Madsen introduced herself and learned that Melanie Bates knew Madsen’s mother well; she was her niece, and the extended family lived in the Denver area.
“You look like her,” she told Madsen, before offering to call her aunt.
Madsen’s first meeting with her mother came two weeks later at a Mexican restaurant in Northglenn. For Madsen, the resemblance was immediately striking — Laverne Lippoldt had Madsen’s nose, smile, even her haircut.
“I’d never seen anybody who looked like me, other than my son,” says Madsen, now 66.
Their initial conversation was one for which Lippoldt had methodically prepared.
“She was a geyser of information,” Madsen recalls. “She told me where my biological father lived, what his address was and that his sons lived across the street. She told me what she was like growing up, and she told me she liked wearing black pants and ballet slippers and liked to dance — just like me. It’s like she had a checklist. She wanted to get it all out on the table.”
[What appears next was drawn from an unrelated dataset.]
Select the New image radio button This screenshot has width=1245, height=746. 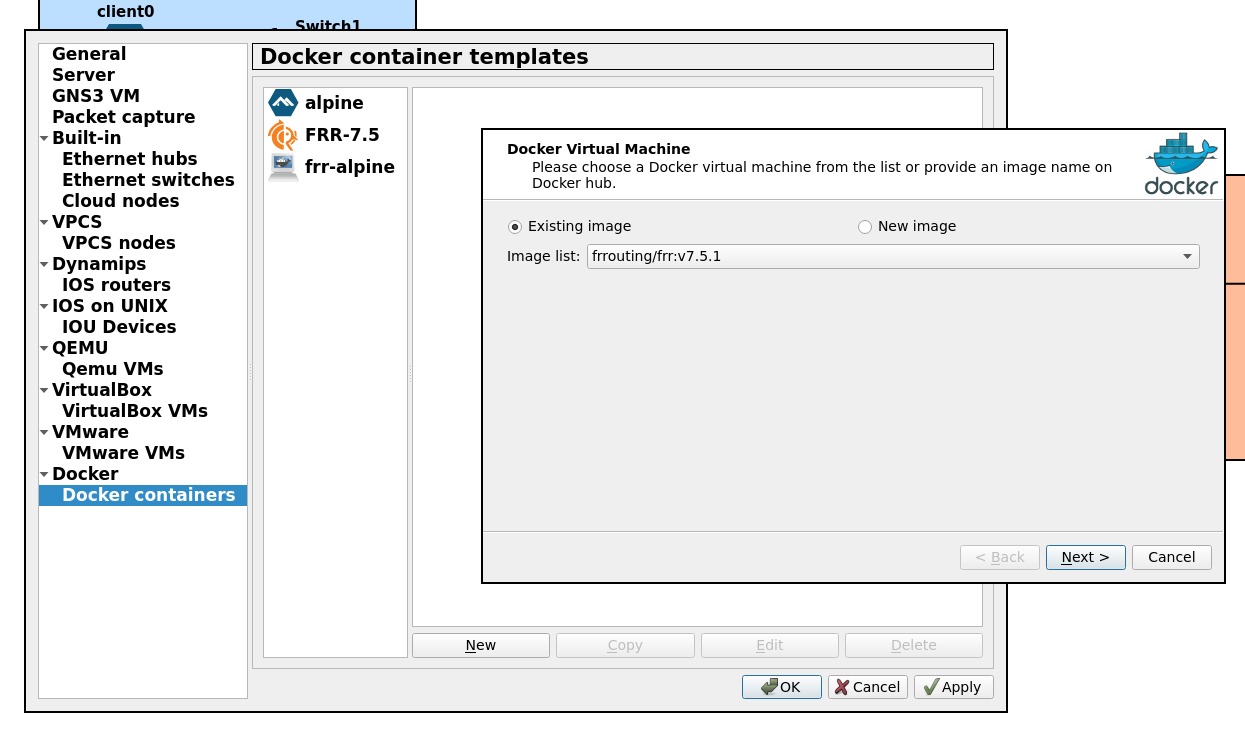865,227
Lippoldt also shared the painful story of their separation. She became pregnant at 16 by a boy one year older and was admitted into the Florence Crittenton Home for unwed mothers in Denver.
She was among the nearly 3 million American women, the Department of Health and Human Services reports, who gave up a child in the 30 years following the end of World War II. Most of them did so under immense institutional and societal pressure, and few received counseling regarding a mother’s inherent rights.
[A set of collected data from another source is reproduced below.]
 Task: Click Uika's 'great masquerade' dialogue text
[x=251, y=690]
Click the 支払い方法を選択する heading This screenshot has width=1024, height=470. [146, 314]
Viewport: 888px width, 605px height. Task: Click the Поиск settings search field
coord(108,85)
“She told me that she did not want to relinquish me,” Madsen says. “In fact, there was a two-week period between the time I was born and the time the documents were signed, and that was very unusual because the norm was to make the girls sign it immediately upon birth. But she told me she felt she had no choice. The system was such that this was just what was going to happen.”
Baby Scoop Era
The years between 1945 and 1973 are now known as the Baby Scoop Era. At its peak in 1970, experts estimate, roughly 80 percent of infants born to single mothers were relinquished.
“In most cases, adoption was presented to the mothers as the only option,” professor Betty Reid Mandell wrote in 2007. “Little or no effort was made to help the mothers keep and raise the children.”
In medical school in the early 1960s, Lois Tochtrop — a former Colorado state senator closely involved with the recent fight for open access to adoption records — served for about six weeks on rotation in a small ward of a St. Louis hospital where mothers were “coerced,” she says, into giving up their newborns.
“Nobody ever talked to these girls to say, ‘You have a choice.’ It was sort of like, they were going to deliver, see the baby one time, go home and that’s pretty much the end of it.”
And that’s precisely what happened to Lippoldt. When she left Florence Crittenton, she hid what had happened from everyone but an older sister.
She led a happy life, by all accounts, from then on, with a new husband and four children in Broomfield. But for 65 years she was quietly, intermittently tortured by guilt and curiosity.
Happy childhood
Growing up, Madsen thrived socially and academically in Loveland with her late adoptive parents, Evelyn, a homemaker, and B.I., who worked in real estate.
She graduated from the University of Colorado and then attended law school at Washington University in St. Louis. Madsen now lives in Gunbarrel and heads the public policy and regulatory affairs arm of the national law firm Jackson Kelly.
But Lippoldt was never privy to any of that information. She didn’t know who had adopted her child or that the new parents had changed Madsen’s birth name to Shayne.
“Mom was so relieved to know that Shayne turned out all right,” says Diane Lippoldt-Johnson, who is Madsen’s 62-year-old half-sister.
After Madsen and her mother met for the first time over lunch, Lippoldt gave Madsen’s number to Diane but intentionally kept her other children in the dark, fearing they weren’t ready.
She never had to make the call because Madsen reached out first, via Facebook. The two agreed to meet for lunch in spring 2014, and they have met a half-dozen times since. Lippoldt-Johnson calls it a “budding friendship.”
Madsen describes meeting her biological half-sister and mother — who died in March of cancer at the age of 83 — as a personal triumph.